Brenda Nevidjon
Brenda Nevidjon, RN, MSN, FAAN, Chief Executive Officer

As the largest healthcare profession and the one most trusted by the public in the annual Gallup survey, nurses have the power to improve the health of communities throughout the country by bringing their expertise into the boardroom. However, we are an absent voice in so many of those boardrooms.

The Nurses on Boards Coalition (NOBC), for which Laura Benson, RN, MS, ANP, represents ONS, aims to improve the health of communities and the United States through the service of nurses on boards and other bodies.
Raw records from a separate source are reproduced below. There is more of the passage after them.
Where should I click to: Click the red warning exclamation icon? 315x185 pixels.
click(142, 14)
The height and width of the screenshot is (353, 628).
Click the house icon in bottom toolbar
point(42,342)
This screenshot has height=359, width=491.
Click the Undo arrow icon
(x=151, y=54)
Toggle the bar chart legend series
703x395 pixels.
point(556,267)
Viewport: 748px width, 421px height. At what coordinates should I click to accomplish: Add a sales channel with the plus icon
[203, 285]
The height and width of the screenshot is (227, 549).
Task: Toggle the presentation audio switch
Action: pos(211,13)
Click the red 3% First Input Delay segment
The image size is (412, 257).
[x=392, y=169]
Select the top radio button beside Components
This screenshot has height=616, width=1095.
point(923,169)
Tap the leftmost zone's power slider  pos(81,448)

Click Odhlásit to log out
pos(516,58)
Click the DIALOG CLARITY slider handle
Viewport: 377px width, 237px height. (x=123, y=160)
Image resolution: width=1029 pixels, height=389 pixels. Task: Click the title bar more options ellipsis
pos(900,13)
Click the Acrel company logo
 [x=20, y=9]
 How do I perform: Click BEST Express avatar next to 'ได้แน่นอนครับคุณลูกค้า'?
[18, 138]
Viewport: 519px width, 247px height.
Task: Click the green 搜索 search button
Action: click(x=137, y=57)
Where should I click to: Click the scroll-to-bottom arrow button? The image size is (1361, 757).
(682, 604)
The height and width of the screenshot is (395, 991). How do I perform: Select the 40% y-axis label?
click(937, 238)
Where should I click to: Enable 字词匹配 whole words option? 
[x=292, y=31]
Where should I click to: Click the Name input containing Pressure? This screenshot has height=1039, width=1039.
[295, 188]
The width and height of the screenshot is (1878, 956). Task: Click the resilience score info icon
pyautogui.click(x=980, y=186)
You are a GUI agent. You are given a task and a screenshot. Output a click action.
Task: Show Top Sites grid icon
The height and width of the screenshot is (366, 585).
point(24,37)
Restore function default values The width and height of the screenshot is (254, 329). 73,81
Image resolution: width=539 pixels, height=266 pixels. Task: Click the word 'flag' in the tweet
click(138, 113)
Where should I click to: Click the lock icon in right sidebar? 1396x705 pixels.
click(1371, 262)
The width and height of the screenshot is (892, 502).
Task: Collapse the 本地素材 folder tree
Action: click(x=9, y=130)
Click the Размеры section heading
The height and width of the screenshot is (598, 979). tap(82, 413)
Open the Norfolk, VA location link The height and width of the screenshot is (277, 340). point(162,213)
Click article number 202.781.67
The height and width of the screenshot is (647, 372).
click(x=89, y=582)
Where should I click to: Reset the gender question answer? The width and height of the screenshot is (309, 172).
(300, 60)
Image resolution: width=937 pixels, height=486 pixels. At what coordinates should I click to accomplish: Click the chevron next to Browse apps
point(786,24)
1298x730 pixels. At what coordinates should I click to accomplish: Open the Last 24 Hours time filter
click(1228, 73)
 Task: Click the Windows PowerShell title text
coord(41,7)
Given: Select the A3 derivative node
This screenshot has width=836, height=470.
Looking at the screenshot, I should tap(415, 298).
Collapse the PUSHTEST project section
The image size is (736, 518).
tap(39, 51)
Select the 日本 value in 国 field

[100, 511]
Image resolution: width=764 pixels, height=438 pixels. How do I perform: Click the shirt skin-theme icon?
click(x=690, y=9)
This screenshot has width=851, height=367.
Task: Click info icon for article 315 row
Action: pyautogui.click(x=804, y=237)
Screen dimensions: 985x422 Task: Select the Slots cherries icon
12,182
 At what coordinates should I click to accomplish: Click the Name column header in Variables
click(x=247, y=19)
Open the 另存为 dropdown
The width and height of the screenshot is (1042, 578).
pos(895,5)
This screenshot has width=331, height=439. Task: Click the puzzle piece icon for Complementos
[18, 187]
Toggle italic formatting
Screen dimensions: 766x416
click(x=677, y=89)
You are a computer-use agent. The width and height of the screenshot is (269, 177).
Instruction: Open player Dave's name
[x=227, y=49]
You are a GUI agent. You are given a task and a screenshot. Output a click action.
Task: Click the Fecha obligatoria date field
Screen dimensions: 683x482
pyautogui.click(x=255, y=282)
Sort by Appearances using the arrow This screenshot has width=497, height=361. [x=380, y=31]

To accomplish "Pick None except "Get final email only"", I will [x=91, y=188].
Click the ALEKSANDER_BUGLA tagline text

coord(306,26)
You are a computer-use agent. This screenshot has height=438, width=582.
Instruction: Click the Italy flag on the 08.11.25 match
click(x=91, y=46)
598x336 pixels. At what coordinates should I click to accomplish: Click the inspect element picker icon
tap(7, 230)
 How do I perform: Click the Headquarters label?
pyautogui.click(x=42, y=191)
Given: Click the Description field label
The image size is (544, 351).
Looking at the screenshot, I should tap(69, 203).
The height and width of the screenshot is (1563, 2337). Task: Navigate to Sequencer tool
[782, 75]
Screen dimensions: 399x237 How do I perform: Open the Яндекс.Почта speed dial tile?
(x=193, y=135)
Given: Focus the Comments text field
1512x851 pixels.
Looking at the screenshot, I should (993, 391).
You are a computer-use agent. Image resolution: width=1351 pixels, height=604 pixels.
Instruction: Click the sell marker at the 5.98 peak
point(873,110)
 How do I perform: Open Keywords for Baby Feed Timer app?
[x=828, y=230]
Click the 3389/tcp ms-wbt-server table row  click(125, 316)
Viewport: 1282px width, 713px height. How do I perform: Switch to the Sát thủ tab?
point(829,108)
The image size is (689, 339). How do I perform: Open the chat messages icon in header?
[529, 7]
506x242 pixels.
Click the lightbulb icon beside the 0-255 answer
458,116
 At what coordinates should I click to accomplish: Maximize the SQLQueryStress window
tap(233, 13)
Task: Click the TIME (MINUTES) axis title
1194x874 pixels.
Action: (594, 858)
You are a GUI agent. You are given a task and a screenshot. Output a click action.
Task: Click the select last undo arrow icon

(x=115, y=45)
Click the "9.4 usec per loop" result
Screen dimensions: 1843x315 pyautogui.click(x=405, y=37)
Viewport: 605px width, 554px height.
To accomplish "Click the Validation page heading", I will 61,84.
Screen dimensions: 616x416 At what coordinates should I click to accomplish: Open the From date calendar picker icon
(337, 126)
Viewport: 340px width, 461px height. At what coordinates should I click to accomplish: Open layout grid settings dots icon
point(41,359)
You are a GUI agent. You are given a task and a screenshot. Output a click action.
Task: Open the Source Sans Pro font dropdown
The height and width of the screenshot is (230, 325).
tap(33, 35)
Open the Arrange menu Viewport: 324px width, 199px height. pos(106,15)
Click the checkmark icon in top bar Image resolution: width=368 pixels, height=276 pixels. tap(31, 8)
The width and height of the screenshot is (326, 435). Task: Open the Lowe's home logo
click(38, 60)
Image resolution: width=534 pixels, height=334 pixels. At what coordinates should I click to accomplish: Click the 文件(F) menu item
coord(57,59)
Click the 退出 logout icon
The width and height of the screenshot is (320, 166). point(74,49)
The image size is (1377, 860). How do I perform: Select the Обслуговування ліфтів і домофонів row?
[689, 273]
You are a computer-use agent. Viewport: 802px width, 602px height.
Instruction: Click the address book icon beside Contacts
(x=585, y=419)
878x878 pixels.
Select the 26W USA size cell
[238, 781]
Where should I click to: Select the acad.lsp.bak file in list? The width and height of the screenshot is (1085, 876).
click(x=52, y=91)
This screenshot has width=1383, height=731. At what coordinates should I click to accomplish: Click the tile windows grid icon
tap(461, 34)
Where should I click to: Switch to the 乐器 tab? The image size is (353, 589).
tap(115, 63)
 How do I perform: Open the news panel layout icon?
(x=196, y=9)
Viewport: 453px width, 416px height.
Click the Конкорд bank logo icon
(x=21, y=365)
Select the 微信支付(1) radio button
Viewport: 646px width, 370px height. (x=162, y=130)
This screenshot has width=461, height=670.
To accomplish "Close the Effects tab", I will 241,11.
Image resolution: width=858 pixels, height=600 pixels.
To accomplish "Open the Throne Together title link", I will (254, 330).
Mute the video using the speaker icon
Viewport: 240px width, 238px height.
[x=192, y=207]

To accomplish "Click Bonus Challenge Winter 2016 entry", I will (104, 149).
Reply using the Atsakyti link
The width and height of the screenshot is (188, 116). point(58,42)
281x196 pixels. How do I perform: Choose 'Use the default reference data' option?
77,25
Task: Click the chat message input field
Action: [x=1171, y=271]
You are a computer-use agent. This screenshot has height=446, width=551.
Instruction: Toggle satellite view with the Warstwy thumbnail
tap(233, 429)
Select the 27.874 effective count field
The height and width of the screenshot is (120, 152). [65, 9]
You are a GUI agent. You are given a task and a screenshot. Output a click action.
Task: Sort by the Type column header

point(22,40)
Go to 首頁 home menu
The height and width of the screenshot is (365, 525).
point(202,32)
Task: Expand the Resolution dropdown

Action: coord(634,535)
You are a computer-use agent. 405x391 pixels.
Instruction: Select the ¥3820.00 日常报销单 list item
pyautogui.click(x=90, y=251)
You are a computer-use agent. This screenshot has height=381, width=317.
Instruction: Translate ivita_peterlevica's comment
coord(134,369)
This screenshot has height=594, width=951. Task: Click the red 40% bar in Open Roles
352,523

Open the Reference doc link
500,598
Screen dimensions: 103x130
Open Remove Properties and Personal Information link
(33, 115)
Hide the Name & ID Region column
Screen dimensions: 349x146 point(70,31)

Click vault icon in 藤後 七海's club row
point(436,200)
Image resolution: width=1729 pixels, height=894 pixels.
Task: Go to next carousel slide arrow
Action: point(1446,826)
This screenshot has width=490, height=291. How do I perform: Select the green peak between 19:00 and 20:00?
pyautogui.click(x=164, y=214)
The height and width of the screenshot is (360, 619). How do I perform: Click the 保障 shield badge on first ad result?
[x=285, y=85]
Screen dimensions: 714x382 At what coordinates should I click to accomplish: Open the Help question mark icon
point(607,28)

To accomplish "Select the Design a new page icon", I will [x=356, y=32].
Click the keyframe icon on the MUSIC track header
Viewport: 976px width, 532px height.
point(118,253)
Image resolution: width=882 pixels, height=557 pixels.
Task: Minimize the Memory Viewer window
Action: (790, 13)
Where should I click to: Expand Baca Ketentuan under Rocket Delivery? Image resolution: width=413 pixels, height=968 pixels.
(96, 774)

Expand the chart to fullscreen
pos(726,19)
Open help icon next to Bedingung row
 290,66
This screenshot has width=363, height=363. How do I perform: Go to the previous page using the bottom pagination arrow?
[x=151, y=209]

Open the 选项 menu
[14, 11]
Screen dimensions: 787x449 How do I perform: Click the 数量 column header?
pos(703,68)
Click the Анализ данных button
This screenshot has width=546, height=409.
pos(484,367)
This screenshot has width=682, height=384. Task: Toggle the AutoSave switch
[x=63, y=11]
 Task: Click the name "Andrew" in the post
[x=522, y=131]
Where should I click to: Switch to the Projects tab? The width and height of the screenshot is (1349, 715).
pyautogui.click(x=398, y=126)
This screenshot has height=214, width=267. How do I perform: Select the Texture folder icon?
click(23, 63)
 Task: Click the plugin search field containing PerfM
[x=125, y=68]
It has a goal of 10,000 nurses on boards by 2020. Given the advances in cancer care that are having an impact on our healthcare environment and economy, oncology nurses have knowledge that would be an asset to corporate, nonprofit, and governance boards as well as commissions, panels, and task forces that shape cancer care. ONS is committed to preparing and supporting members who seek board service for organizations in their communities or nationally.

 

How Do Nurses Gain Appointment to Influential Boards?

Being appointed requires not only being prepared, but also speaking up and letting your interests be known. Preparing your resume to showcase your leadership on association boards or community nonprofit groups is necessary.

As you know, we recently concluded the ONS election. Service on any of the ONS Boards is one way to prepare for the boards that NOBC envisions for nurses. The ONS Leadership Development Committee has resources to prepare members not only for ONS Board service, but board service more broadly.

Laura Benson
Laura Benson, RN, MS, ANP, who represents ONS on the Nurses on Boards Coalition

One reason that nurses often think they could not serve on a corporate or nonprofit board is lack of financial knowledge. However, member association boards have fiscal responsibility; the ONS budget is $28 million for 2017. Other important responsibilities for ONS Board members are setting strategic priorities, monitoring the products and services of the organization, and reviewing the performance of the chief executive officer. These are the same responsibilities that corporate and healthcare delivery boards have as well.

Advocating for Patients and the Profession

Advocacy has become prominent for an association. For ONS, representing the profession and our patients shapes the policy agenda. We are seeing activism increasing at the local and national level because of the shifting political landscape. For example, ONS has collaborated with other associations in submitting letters to the presidential administration about the essential components of a replacement plan to the Affordable Care Act. The ONS president recently met with Congressional officials to review our key priorities. When serving on boards, members can be called on to speak on the organizations’ core platforms.

NOBC and its members are committed to educating organizations about the value that nurses bring to their boards and to finding nurses to serve on those boards. NOBC is compiling a database of nurses who currently serve on boards and those who would like to. You can submit your information on the NOBC website.

Now is a good time for nurses to claim their power to influence the health of our nation, and ONS is prepared to support our members’ knowledge and abilities to do so.